Il paradigma comportamentista, che poi strutturalmente fa da assioma all’interno del complesso valoriale statunitense, da Pavlov in poi ha presentato la rivoluzionaria possibilità di condizionare la reazione comportamentale degli umani. Già Skinner era convinto, cinquant’anni fa, che la programmazione comportamentale umana era possibile. Quando parlo di soluzionismo certamente mi riferisco a questo concetto, ma i topi da laboratorio c’entrano poco. All’interno dell’indomita complessità, ingovernabile e spaventosa, s’insinua così la soluzione della prevedibilità, che di per sé è soltanto aziendalista, risponde alla logica della monetarizzazione, tanto per intenderci il concetto di homo economicus, già tanto criticato, diviene homo pacunarius. L’economia come principio statico e cioè del trarre il maggior profitto per se stessi, che poi diviene profitto anche per chi partecipa, sarebbe pure interessante, ma è apocalittica se assume la connotazione monetaria, così come descritta.

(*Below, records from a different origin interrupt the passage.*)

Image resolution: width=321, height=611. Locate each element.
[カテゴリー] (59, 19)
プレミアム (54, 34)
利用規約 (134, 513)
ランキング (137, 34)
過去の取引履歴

Il soluzionismo non è altro che la facilità di discernimento e quindi di scelta evitando l’errore, che sovverte il principio di rischio alla base del concetto di economico realistico: l’algoritmo ti proietta nella certezza possibile del successo. In breve: date certe condizioni, il successo corrispettivo varrà la data quantità sempre direttamente proporzionale a quanto investirai, una manna per gli speculatori. È più che evidente quindi che il sistema valoriale in cui s’educa l’uomo nuovo è soltanto o semplicemente aziendalista, che poi ha tutto in comune con un sistema religioso-dogmatico (questo spiega la reclame condotta da gran parte della pubblica opinione per raccogliere sempre più adepti alla setta religiosa denominata – ahilei – scienza), soluzionista a cui certamente la matematica (non per colpa sua, ma solo di qualche corrotto seguace) presta continuamente calcoli e contenuti. Il virtuale attraverso l’idea di social network non ha fatto altro che diffondere, come casse risonanti, tali valori: velocità, zero (intenso come dispendio di energie e di risorse economiche) e consumabile (sempre e ovunque), sembrano i valori portanti la filosofia di un qualsiasi ristorante da strada, ma sono le strutture valoriali del commercio, coniugabili su qualsiasi azienda.
Così come c’è stato il tempo degli oracoli, dei monaci, dei re taumaturghi, dei politici patriottici, adesso vige il tempo degli informatici, che poi sono matematici corrotti, asserviti all’oracolismo alfanumerico.